*** RECORDS PROVIDED Section Begins ***

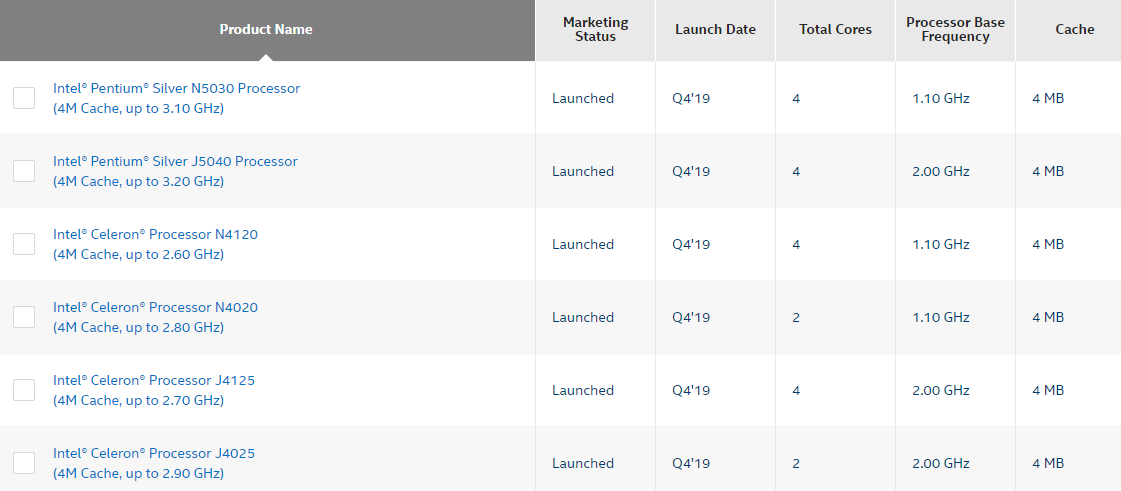The image size is (1121, 491).
Task: Open the Pentium Silver J5040 Processor link
Action: click(x=175, y=161)
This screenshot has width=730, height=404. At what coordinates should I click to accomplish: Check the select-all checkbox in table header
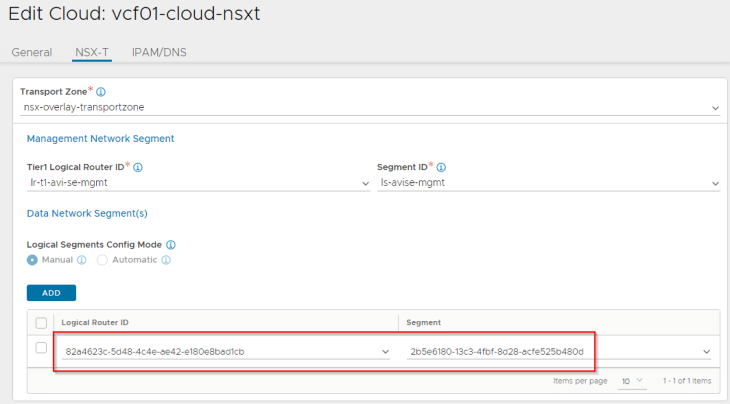coord(41,323)
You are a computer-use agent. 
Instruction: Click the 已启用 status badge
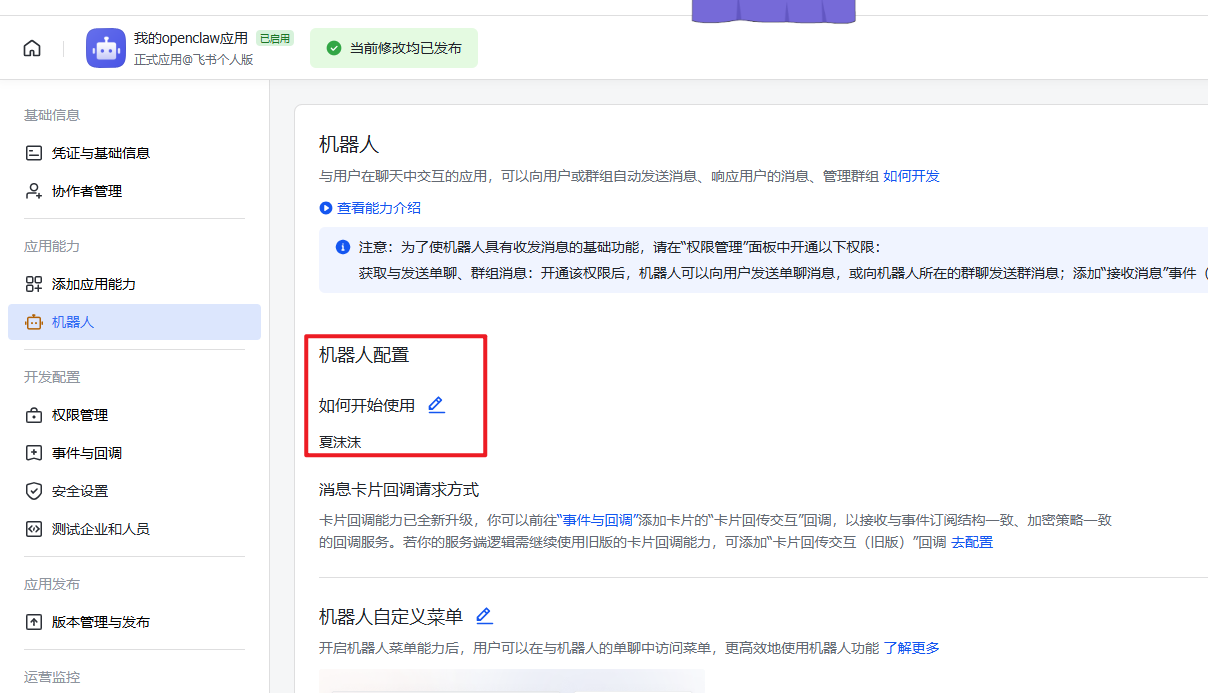tap(274, 38)
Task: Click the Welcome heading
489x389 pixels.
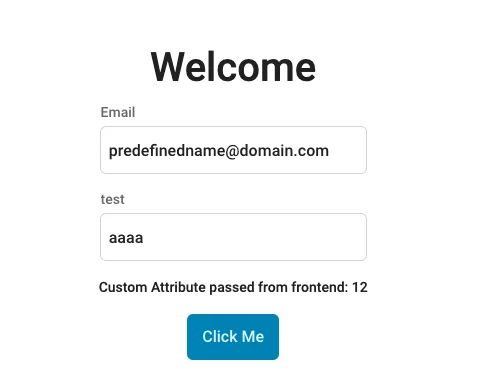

*** RECORDS PROVIDED Section Ends ***

| ASSIGNMENT |
Leave out each picture and extract the lines from the one containing "This screenshot has" through the end of the records above, inclusive, exactly as they stand.

| WRITTEN REPLY |
This screenshot has width=730, height=404. At what coordinates should I click to accomplish: Check the select-all checkbox in table header
coord(41,323)
You are a computer-use agent. 
Instruction: Click the 已启用 status badge
tap(274, 38)
Task: Click the Welcome heading
489x389 pixels.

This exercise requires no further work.